(Beginning of Record set)

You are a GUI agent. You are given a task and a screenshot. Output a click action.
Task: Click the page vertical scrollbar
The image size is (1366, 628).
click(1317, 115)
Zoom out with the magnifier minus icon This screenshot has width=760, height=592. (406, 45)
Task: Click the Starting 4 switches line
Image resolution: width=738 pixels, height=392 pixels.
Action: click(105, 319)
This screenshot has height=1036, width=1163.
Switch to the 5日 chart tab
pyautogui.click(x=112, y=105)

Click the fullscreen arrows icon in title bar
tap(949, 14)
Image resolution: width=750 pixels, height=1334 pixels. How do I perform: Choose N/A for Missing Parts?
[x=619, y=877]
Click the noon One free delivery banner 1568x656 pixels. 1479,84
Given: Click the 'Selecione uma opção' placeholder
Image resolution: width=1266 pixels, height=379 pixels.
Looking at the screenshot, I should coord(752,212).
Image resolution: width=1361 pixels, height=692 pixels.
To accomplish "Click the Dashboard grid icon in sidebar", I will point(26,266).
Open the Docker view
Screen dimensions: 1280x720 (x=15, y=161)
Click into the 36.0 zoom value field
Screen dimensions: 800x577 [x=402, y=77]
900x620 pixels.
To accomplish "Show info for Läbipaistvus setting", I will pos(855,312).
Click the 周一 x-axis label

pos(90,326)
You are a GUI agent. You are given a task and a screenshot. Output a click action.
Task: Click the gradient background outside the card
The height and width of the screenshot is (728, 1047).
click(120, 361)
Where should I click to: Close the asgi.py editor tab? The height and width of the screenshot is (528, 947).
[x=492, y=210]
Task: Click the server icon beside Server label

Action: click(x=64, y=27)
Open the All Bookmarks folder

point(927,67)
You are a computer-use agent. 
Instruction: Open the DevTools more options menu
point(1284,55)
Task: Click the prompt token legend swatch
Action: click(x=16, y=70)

(End of Record set)

■ Prompt:
Repeat all the lines above, keeping them exactly as they are.

■ Task result:
You are a GUI agent. You are given a task and a screenshot. Output a click action.
Task: Click the page vertical scrollbar
The image size is (1366, 628).
click(1317, 115)
Zoom out with the magnifier minus icon This screenshot has width=760, height=592. (406, 45)
Task: Click the Starting 4 switches line
Image resolution: width=738 pixels, height=392 pixels.
Action: click(105, 319)
This screenshot has height=1036, width=1163.
Switch to the 5日 chart tab
pyautogui.click(x=112, y=105)

Click the fullscreen arrows icon in title bar
tap(949, 14)
Image resolution: width=750 pixels, height=1334 pixels. How do I perform: Choose N/A for Missing Parts?
[x=619, y=877]
Click the noon One free delivery banner 1568x656 pixels. 1479,84
Given: Click the 'Selecione uma opção' placeholder
Image resolution: width=1266 pixels, height=379 pixels.
Looking at the screenshot, I should coord(752,212).
Image resolution: width=1361 pixels, height=692 pixels.
To accomplish "Click the Dashboard grid icon in sidebar", I will point(26,266).
Open the Docker view
Screen dimensions: 1280x720 (x=15, y=161)
Click into the 36.0 zoom value field
Screen dimensions: 800x577 [x=402, y=77]
900x620 pixels.
To accomplish "Show info for Läbipaistvus setting", I will pos(855,312).
Click the 周一 x-axis label

pos(90,326)
You are a GUI agent. You are given a task and a screenshot. Output a click action.
Task: Click the gradient background outside the card
The height and width of the screenshot is (728, 1047).
click(120, 361)
Where should I click to: Close the asgi.py editor tab? The height and width of the screenshot is (528, 947).
[x=492, y=210]
Task: Click the server icon beside Server label

Action: click(x=64, y=27)
Open the All Bookmarks folder

point(927,67)
You are a computer-use agent. 
Instruction: Open the DevTools more options menu
point(1284,55)
Task: Click the prompt token legend swatch
Action: click(x=16, y=70)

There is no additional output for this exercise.